With bitterness in the party going from bad to worse, Prime Minister and the party chair KP Sharma Oli has declared that he would not give up the two vital posts as demanded by his adversaries. The reasons the PM furnished for not tendering his resignation are rather potent ones. Since the sovereign people have offered their mandate to lead the government, there is no reason he should quit under any coercion. Addressing a gathering in Sankuwasabha during his inspection tour of the Arun-III Hydropower Project and a highway the other day, he opined that his resignation would have undermined the people's mandate and aspirations. Also, the united NCP had pledged the people during elections that he would serve the government as the new PM, if the party won the polls.
The PM”s revelation has delivered a telling blow to his opponents, who have been expecting that the PM would give in to their demands after they unleashed mounting pressures on him. With his declaration, the PM, who has continuously come under assaults from the rival faction ever since the two former communist parties united some three years ago, must have given heartburns to his rivals, who are likely to stoke the existing rivalry further. Some party insiders claim that the PM lacks enough numerical weight in party's powerful committees, including the Secretariat and the Standing Committee, which his opponents may take advantage of and may try to coerce the PM into subjugation.

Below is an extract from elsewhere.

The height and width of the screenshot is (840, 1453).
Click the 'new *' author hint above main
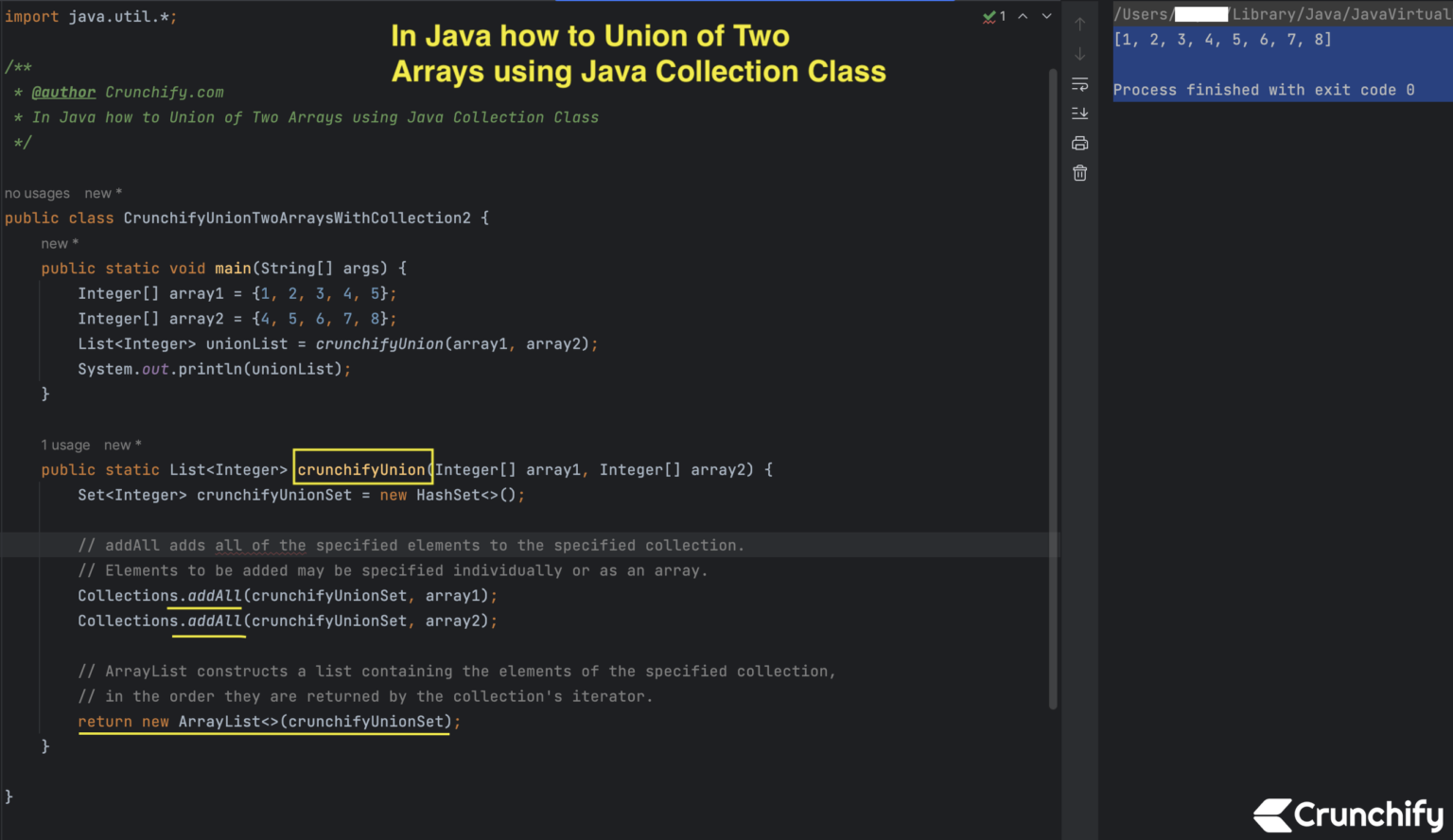click(x=60, y=243)
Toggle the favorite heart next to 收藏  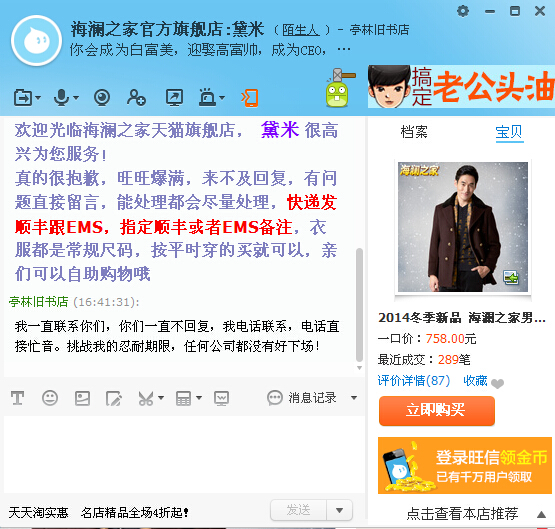pos(498,383)
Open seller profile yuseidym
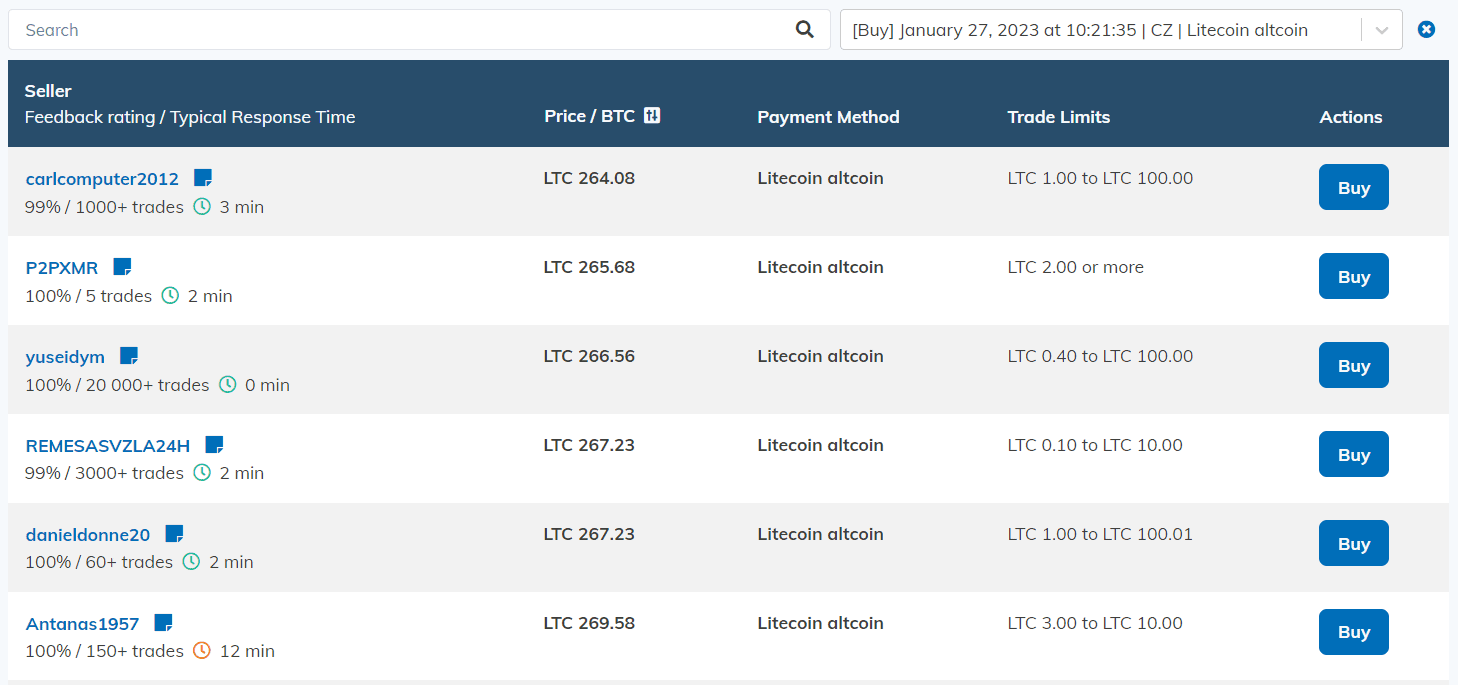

Despite all rancour, the onus to get a way out from the present quagmire lies on the PM and party chair. There are options that he can pursue to douse this simmering rivalry. Gaining the confidence of his party comrades, who prefer to see the party unity intact at any cost and mobilising them to contribute to unity and harmony would be the first and foremost step for him. A good deal of party workers, comprising senior leaders of the rival factions, is averse to any split in the party. They call for the feuding sides to soften stance and make an honest approach to deal with the serious discrepancies among the party's leaders. They perceive that a split in the ruling party would have a far-reaching implication in the country's politics. It would not only weaken the ruling communist party and the communist movement, but also give rise to political instability in the country. The PM, and his rivals too, know this very well. Hence, they should bury their hatchet to save the party from division and nation from falling into the political abyss.